MINNEAPOLIS (WCCO) – Young teenagers who were detained by Minneapolis Park Police at Minnehaha Park last week spoke up about the incident on Monday.

A passerby videotaped part of the incident last Tuesday night, which shows the boys handcuffed on the ground by a squad car.

The next day, the park police chief questioned the validity of the 911 call.

The boys said the incident started after someone shouted racist comments at them.

Aden, 14, stood on Monday with his mother and two of the other boys detained by police.

“When I was at the park, I was just trying to have a good day with my friends, and then this white kid came up to us saying racial slurs towards us,” Aden said.

Police say a 911 caller described seeing the boys holding knives and sticks, and said she heard one of them say he had a gun in his backpack.

“When the cops came, they just pulled guns to our faces,” Aden said.

Aden was with his friend, Suhaib Ahmed, who is also 14.

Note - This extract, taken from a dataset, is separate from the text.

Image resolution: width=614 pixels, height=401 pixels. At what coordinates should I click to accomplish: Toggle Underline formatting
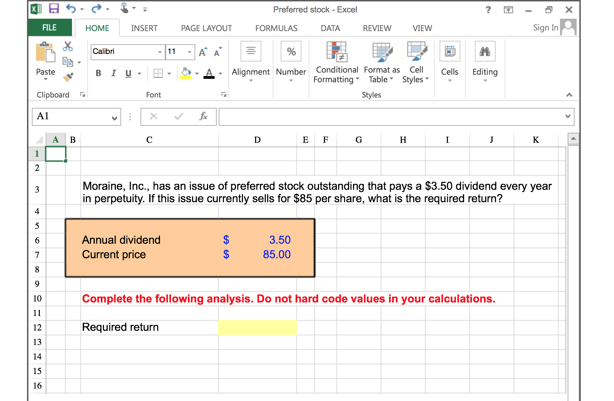128,73
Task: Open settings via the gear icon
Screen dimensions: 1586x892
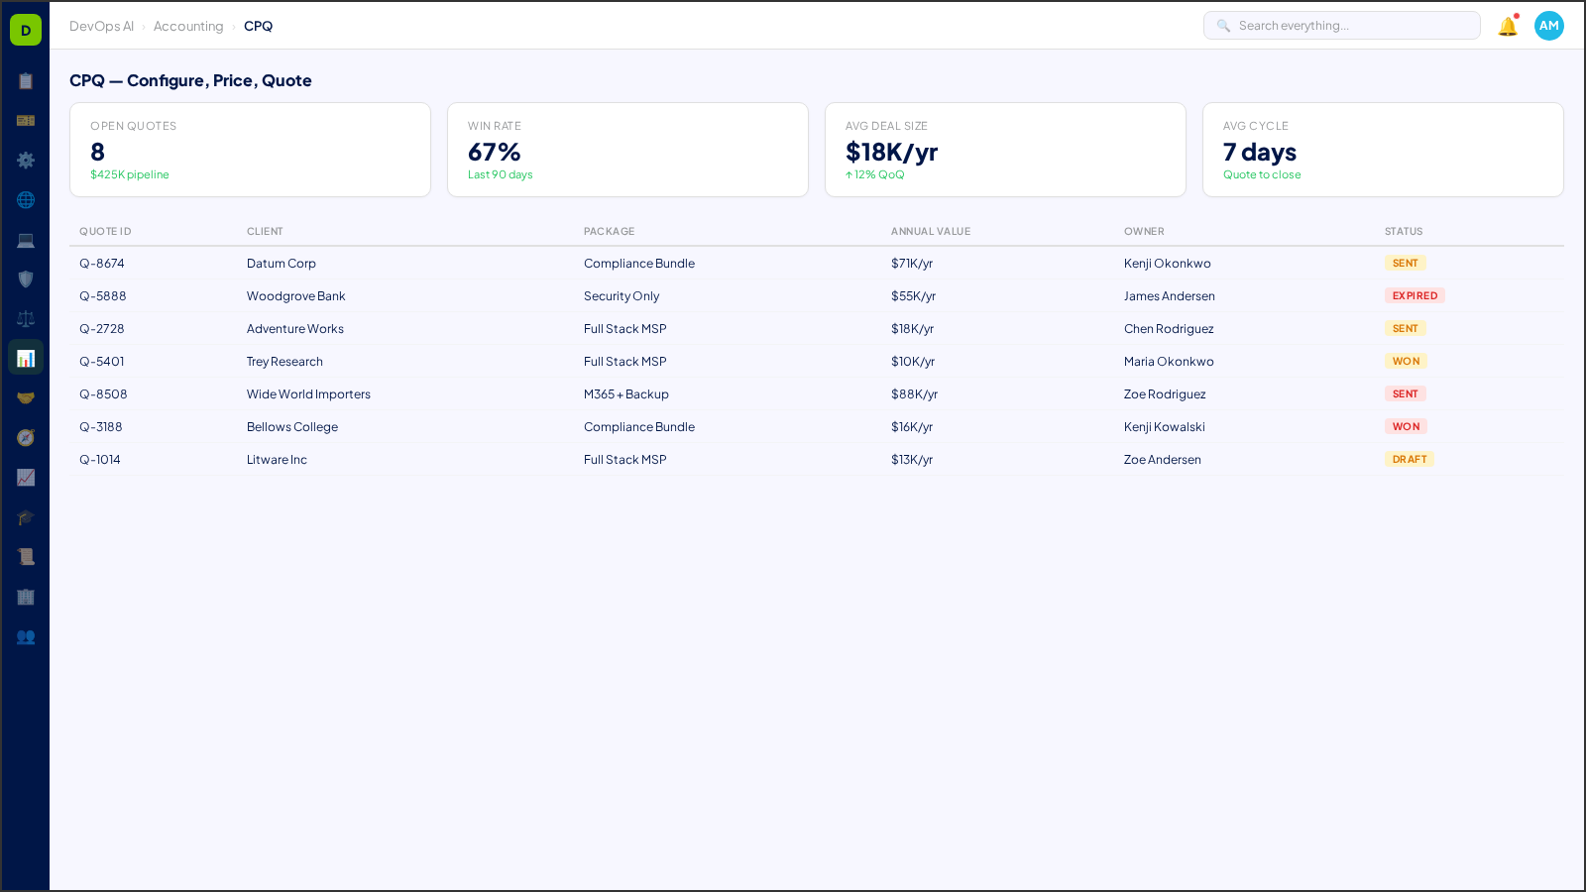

He described the incident when Minneapolis Park Police arrived.

“He told me to get down, then he handcuffed me,” Ahmed said. “Then picked me up. He slammed me to the ground. I was scared. One was shaking. I was scared he was going to shoot me.”

Park police officers searched the teens, but no weapons were found.

Police also talked with witnesses who backed up what the boys described – a man taunting them.

“I was scared. I thought that would be my last day in this world,” said 13-year-old Abdijabar Ahmed.

The local leader of the Council on American-Islamic Relations called the incident “disturbing.”

“While the gun was drawn by a police officer, it was obviously noticeable to the young men that he was trembling, which shows how this incident could have become, unfortunately, extremely tragic,” said Jaylani  Hussein, executive director for the council.

The mothers of the boys described, through a translator, how their sons are now afraid to leave their homes.

Minneapolis Park Police say they have not been able to connect with the 911 caller for questioning, but they are still investigating this case, and so is an independent investigator.

Making a false report to police is a crime.

Minneapolis Park Police Chief Jason Ohotto, Minneapolis Parks and Recreation Board Superintendent Mary Merrill and other MPRB officials met with the families on Friday to listen to concerns and apologize.